Prosedur yang ditawarkan bung Yap C. Young  <[EMAIL PROTECTED]> sangat masuk akal 
karena itu memang prosedur standard data entry dengan batch system.

Kalau prosedur ini ditempuh, maka wajarlah muncul pengumuman hasil sementara 
penghitungan, yaitu sesuai data TPS yang sudah masuk. Dan itu valid sekali karena 
original data, bukan tabulasi.

Tetapi menurut KPU (termasuk dalam debat Jeffrey Winters dan Andi Malarangeng di "Pro 
dan Kontra" TPI) menegaskan KEANEHAN yang selama ini saya amati.

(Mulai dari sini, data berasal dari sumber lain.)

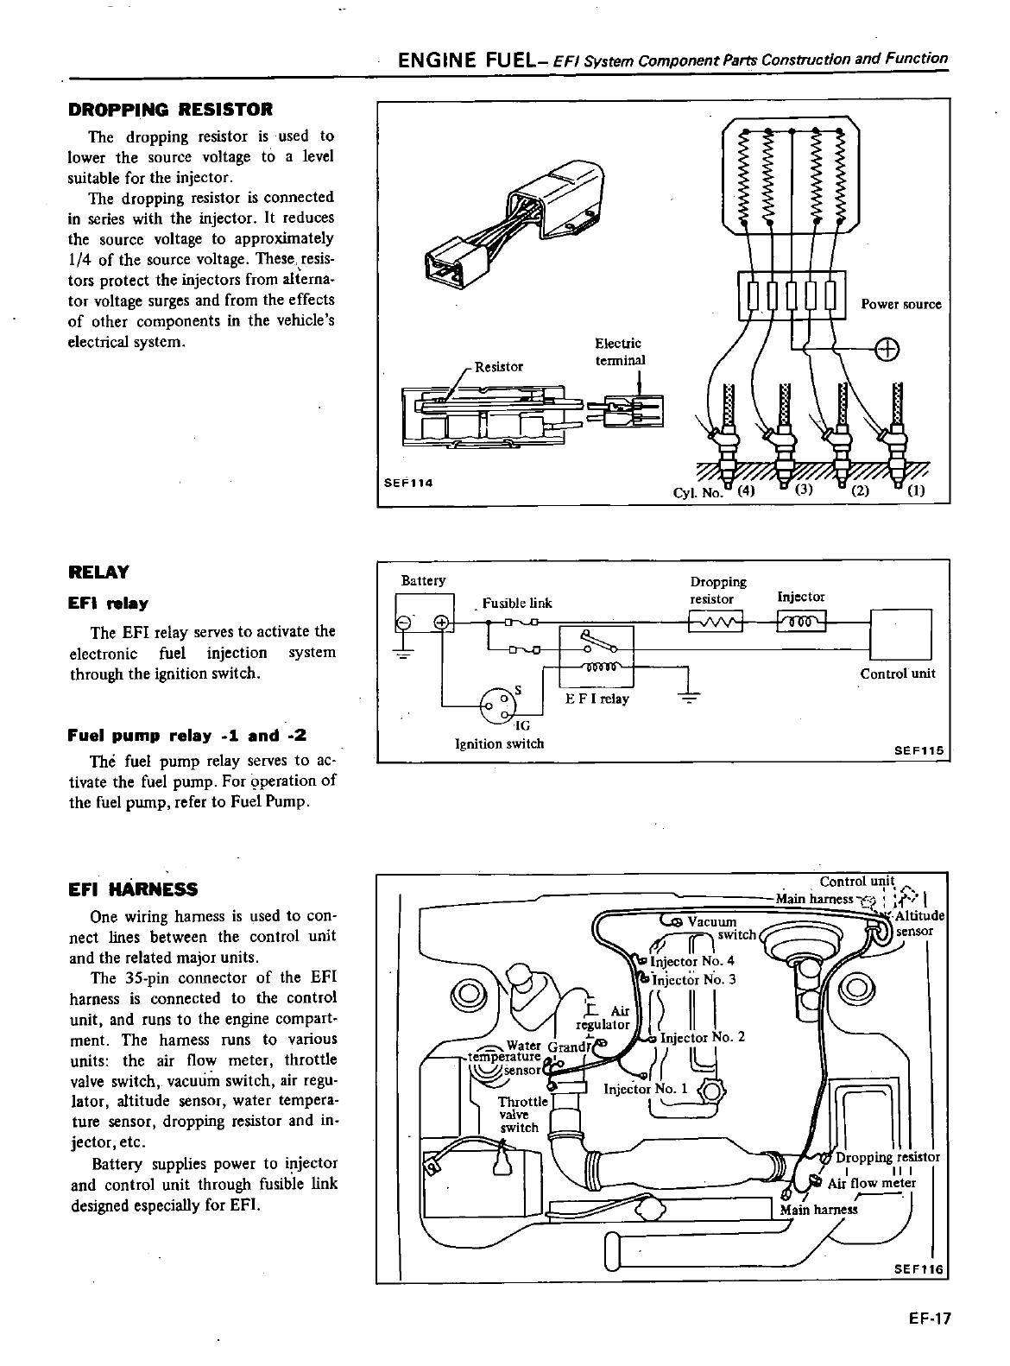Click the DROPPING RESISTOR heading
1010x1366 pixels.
tap(170, 110)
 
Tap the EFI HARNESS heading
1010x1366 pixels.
tap(133, 889)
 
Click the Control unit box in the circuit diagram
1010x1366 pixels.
tap(902, 635)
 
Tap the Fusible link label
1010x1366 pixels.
tap(517, 603)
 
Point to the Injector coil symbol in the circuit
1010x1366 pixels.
tap(802, 621)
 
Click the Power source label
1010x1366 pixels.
tap(900, 304)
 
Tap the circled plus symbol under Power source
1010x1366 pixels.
tap(887, 350)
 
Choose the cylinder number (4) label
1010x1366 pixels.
tap(745, 492)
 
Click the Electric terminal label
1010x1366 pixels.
tap(620, 351)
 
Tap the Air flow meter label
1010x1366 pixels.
tap(872, 1183)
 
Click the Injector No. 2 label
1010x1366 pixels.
tap(702, 1037)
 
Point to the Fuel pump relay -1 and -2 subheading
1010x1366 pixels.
tap(186, 736)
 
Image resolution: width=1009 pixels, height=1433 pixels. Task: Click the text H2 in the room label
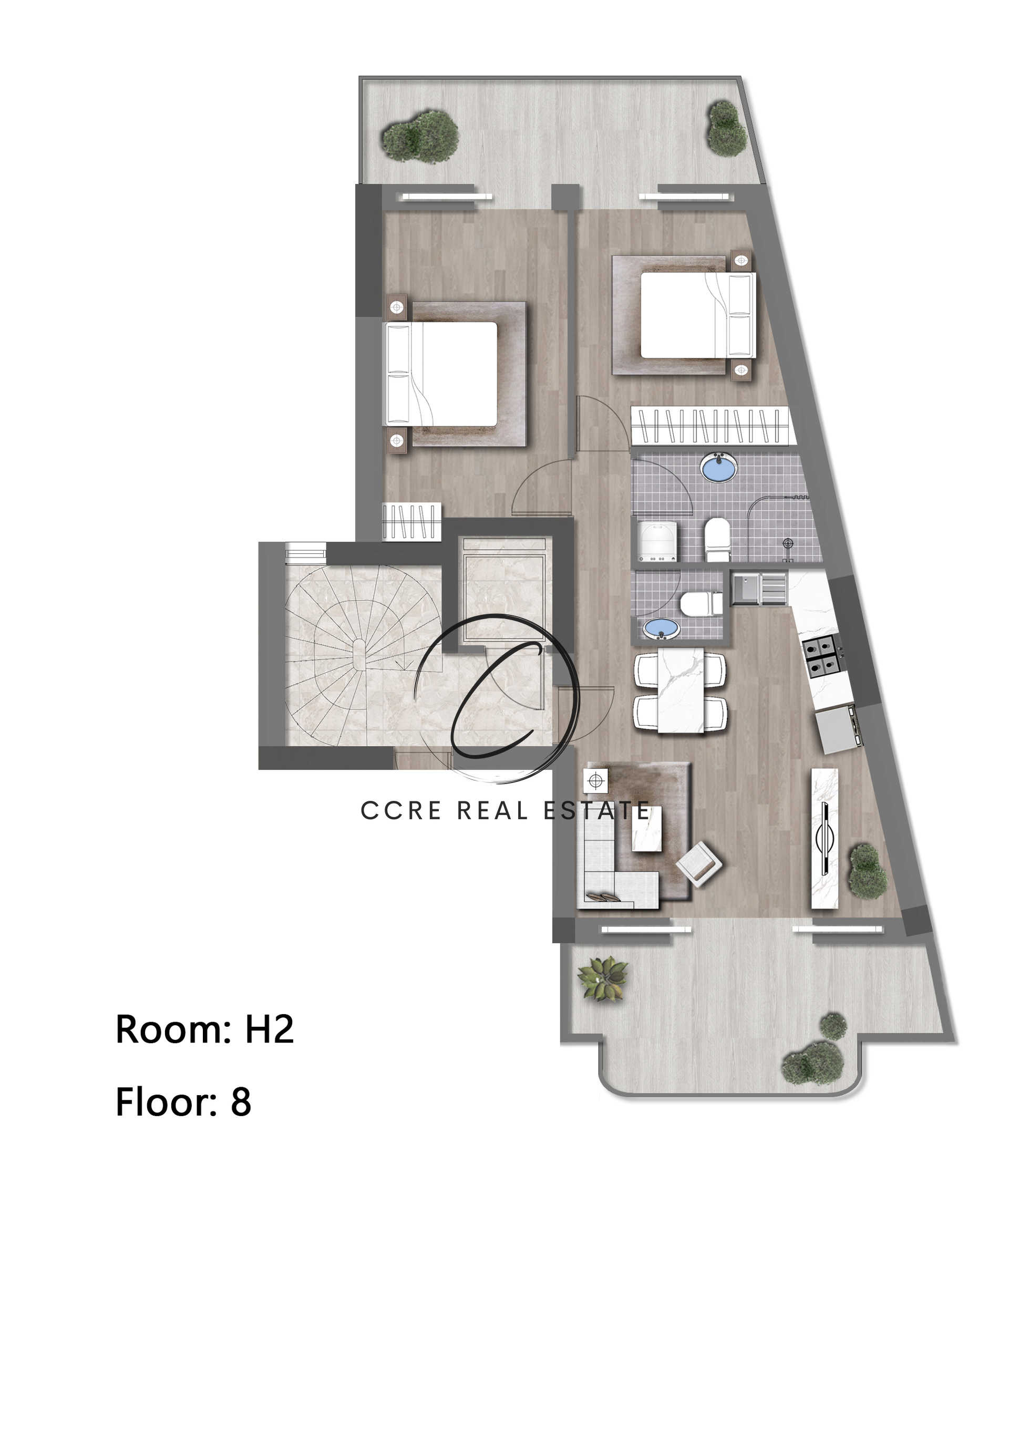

KPU selalu bilang bahwa proses penghitungan suara adalah :

1. Dihitung manual di TPS, disaksikan Parpol, Pemantau dan masyarakat, ditanda tangani 
KPPS dan Saksi-saksi.
2. Secara fisik semua dokumen dibawa ke PPS (Desa), lalu diperiksa ulang bersama para 
Parpol, dan dibuat tabulasi se Desa.
3. Lalu dikirim ke Kecamatan untuk pekerjaan serupa untuk tabulasi seluruh Desa se 
Kecamatan.
4. Lalu dikirim ke PPD untuk pekerjaan serupa untuk tabulasi seluruh Kecamatan se Dati 
II.
5. Lalu dibawa ke BRI/BNI untuk dientry dan dikirim ke KPU.

Kalau prosedur ini diikuti, seharusnya tidak ada Pengumuman hasil sementara seperti 
sekarang. 

Mengapa?

Dalam Pengumunan sekarang ini, ada Propinsi yang hasil sementaranya hanya berjumlah 
ribuan, ya kurang dari 10.000 suara, yang sudah diumumkan dan diranking. 

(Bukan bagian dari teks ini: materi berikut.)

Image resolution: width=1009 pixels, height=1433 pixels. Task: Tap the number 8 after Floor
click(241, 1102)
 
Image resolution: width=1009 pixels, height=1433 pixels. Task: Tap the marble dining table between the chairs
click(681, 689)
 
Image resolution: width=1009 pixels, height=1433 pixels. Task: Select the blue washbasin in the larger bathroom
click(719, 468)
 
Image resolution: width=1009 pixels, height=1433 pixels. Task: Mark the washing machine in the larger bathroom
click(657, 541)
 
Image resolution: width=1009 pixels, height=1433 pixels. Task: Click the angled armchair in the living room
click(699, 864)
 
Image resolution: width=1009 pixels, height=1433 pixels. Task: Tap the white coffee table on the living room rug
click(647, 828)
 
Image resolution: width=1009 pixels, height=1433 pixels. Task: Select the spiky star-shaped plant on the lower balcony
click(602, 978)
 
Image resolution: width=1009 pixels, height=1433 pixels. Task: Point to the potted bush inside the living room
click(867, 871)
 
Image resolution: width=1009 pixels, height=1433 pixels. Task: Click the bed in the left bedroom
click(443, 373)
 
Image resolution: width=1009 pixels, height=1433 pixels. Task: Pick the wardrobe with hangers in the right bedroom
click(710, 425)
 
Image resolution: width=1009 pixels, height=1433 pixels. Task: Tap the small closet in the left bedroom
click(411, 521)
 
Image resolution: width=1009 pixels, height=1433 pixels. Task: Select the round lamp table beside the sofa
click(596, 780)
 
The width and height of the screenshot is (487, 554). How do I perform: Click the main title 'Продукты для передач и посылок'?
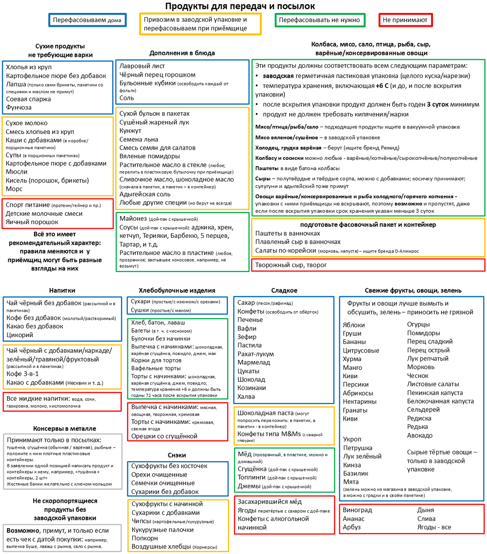(240, 6)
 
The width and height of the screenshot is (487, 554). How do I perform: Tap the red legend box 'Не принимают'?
(406, 20)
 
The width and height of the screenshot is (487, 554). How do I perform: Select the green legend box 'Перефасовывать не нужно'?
(319, 20)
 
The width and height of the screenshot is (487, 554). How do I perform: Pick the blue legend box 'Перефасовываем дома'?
(87, 20)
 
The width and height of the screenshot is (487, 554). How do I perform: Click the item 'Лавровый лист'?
(142, 66)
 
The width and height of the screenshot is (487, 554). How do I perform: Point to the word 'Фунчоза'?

Pemahaman saya, ini nggak sampai satu PPD II. Mana sih ada PPD II yang pemilihnya 
kurang dari 10.000 suara, apalagi di Jawa. Mestinya tidak ada PPD II yang mengirim 
laporan hasil penghitungan sebelum selesai tuntas tabulasi diwilayahnya.

Karena menurut prosedur standard KPU, tidak mungkin PPD II mengirimkan hasilnya 
sebelum selesai tabulasi untuk seluruh kecamatan dibawahnya.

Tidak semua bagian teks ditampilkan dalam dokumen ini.